With “The Drama of DNA,” Bioethicists Use Theatrical Narratives To Bridge the Gap Between Society and Science
A new book uses dramatic narratives as an accessible gateway to the complex ethical issues of integrating genomics and healthcare.
Source Newsroom: Johns Hopkins Berman Institute of Bioethics
Newswise — A pair of bioethics experts have added "playwright" to their resumes in an effort to aid the genomics community in grappling with an onslaught of ethical issues as genomic science transitions to bedside healthcare, a decade after the human genome was first sequenced.
Until now the plays of Karen H. Rothenberg and Lynn W. Bush have been performed for, and by, their peers and others in the genomics community at global conferences, meetings and in classrooms. With Oxford University Press' publication of the book The Drama of DNA: Narrative Genomics, excerpts from the plays, along with analysis and discussion of the ethical and cultural issues surrounding genomic science and medicine, are available to a wider audience.
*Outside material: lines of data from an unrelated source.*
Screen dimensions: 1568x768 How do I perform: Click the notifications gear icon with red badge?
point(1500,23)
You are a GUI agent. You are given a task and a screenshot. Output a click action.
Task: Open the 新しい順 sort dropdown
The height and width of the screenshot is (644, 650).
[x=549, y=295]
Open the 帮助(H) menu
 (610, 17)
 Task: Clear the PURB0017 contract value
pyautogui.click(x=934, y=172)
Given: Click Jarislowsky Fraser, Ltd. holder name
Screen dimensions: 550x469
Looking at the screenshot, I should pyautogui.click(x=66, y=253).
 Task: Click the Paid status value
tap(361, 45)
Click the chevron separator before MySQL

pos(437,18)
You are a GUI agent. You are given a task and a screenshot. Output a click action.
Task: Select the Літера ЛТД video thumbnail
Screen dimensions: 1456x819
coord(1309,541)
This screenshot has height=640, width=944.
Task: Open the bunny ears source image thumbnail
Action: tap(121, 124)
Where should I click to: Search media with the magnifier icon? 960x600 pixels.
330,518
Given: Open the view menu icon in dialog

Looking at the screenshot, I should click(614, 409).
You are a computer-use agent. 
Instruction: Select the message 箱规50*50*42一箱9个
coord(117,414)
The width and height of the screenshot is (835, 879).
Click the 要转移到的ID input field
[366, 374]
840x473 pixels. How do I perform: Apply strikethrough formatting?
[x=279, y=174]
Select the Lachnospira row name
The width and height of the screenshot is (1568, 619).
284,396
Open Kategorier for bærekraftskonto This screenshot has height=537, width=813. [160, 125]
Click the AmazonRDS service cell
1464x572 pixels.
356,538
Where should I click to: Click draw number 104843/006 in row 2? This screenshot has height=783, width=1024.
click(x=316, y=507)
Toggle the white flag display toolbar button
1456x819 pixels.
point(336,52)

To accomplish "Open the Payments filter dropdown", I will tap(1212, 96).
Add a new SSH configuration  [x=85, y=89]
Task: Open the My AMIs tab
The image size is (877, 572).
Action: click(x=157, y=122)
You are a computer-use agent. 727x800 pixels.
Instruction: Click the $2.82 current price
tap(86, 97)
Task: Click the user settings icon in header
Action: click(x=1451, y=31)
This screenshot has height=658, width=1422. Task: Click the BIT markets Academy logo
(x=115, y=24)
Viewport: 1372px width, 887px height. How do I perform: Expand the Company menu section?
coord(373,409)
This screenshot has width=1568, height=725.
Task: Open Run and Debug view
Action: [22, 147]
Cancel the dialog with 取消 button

A companion website to the book provides links to Bush and Rothenberg's plays in their entirety.
"Drama and the fictionalization of societal issues have always aided us in grappling with the issues of the day, and the discord that can arise where a new technology and culture first meet," says Rothenberg, a faculty member at the Johns Hopkins Berman Institute of Bioethics and the Marjorie Cook Professor of Law at the University of Maryland Francis King Carey School of Law. Rothenberg also currently serves as Senior Advisor to the Director on Genomics and Society, National Human Genome Research Institute, National Institutes of Health (NHGRI/NIH).
In the first chapter, titled "Why Genomics, Why Narratives, Why Now?" Rothenberg and Bush write, "Many challenges surround the promise of genomic technology and the power of genomic information, as they alter conceptions of identity and dynamics within personal, familial, and professional relationships. Controversial issues abound—such as determining whether, what, to whom, when, and how genomic information should be disclosed to individuals and their families—and whose voices matter in making these determinations."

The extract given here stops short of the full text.